1-500 score is low risk

501-1000 score is high risk

If the outcome of Post-Authentication is Block then the user would be blocked and he will not be able to access the resource that he tried accessing.
OAAM interacts with the user during the required flows and if the user is successful, one of the following scenarios occur:
- If using the Access Manager and OAAM integration in Advanced mode, OAAM sets the OAM cookie, user is logged in, and a single sign-on session is created.
- If using the Access Manager and OAAM integration in Advanced mode with TAP, Access Manager sets the OAM cookie, user is logged in, and a single sign-on session is created.

Single Login Page Challenge Flow

The challenge mechanism that is used and the order in which they are used depends on the deployment. For example, the OTP challenge can by configured to be first priority instead of KBA by changing trigger combination in the OAAM Challenge Policy.

If the user does not have a mechanism registered and the risk score is high enough for the user to be challenged, then the user might be blocked because it is not possible to take him through the challenge flow because of incomplete registration.
OAAM determine which authentication mechanism to use to challenge the user. The challenge is on an HTML page which does not require VADs. The user must enter the answer into the HTML input field.
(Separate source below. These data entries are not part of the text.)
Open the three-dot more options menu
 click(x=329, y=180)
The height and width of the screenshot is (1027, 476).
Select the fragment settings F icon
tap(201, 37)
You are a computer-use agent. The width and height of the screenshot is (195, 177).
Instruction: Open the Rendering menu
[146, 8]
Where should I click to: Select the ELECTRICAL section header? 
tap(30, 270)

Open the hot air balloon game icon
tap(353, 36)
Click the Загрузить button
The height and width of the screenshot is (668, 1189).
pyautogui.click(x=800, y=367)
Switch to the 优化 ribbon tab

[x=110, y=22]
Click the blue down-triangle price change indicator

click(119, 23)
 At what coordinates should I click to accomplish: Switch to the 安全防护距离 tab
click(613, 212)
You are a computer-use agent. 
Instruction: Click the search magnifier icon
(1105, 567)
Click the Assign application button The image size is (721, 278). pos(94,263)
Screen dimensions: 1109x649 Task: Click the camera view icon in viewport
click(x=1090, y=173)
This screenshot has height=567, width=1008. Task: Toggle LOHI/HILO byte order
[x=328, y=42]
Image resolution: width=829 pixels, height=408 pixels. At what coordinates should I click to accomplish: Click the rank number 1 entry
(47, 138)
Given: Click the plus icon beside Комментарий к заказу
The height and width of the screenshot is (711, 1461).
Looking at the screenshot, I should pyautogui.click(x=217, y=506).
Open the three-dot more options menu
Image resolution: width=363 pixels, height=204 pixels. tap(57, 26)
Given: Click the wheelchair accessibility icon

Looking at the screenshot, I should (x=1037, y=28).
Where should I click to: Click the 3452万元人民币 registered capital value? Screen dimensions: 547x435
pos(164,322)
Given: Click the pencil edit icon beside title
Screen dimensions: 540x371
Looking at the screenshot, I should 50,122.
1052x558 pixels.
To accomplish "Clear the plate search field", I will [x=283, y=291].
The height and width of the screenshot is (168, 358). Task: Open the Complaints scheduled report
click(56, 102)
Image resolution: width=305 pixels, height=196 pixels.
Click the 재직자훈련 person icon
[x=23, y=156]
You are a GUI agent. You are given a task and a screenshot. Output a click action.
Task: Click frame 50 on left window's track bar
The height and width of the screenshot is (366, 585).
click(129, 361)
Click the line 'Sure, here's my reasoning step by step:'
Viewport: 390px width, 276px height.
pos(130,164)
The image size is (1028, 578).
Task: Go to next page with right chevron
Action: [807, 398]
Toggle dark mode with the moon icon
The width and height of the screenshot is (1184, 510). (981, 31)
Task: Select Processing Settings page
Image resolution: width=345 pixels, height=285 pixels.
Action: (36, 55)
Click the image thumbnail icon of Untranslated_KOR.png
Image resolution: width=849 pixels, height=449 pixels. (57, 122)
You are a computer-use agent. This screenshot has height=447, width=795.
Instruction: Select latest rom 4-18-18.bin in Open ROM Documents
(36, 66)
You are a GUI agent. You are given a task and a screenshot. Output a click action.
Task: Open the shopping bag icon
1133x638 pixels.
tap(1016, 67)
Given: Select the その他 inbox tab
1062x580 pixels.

Figure 8-8 shows an example of a KBA challenge.

Figure 8-8 KBA Challenge

Description of "Figure 8-8 KBA Challenge"
If able to answer the challenge, OAAM takes the user through the Registration Flow if the user needs registration.
If the challenge is unsuccessful, the user may be challenged again or he can be locked out because there are no more challenge mechanisms to challenge him with.

Single-Page Registration Flow (Access Manager and OAAM Integration)

Registration is required depending on security requirements, which specify whether the registration is mandatory or optional.

OAAM runs the Registration checkpoint to determine if the user needs to register his security profile. Based on the types of registration, it takes the user through the registration pages.
If the user is accessing the application for the first time, a Registration page is displayed after he enters valid credentials. Figure 8-9 shows the Registration page where the user can choose to register his security profile now or to register the security profile at a later time.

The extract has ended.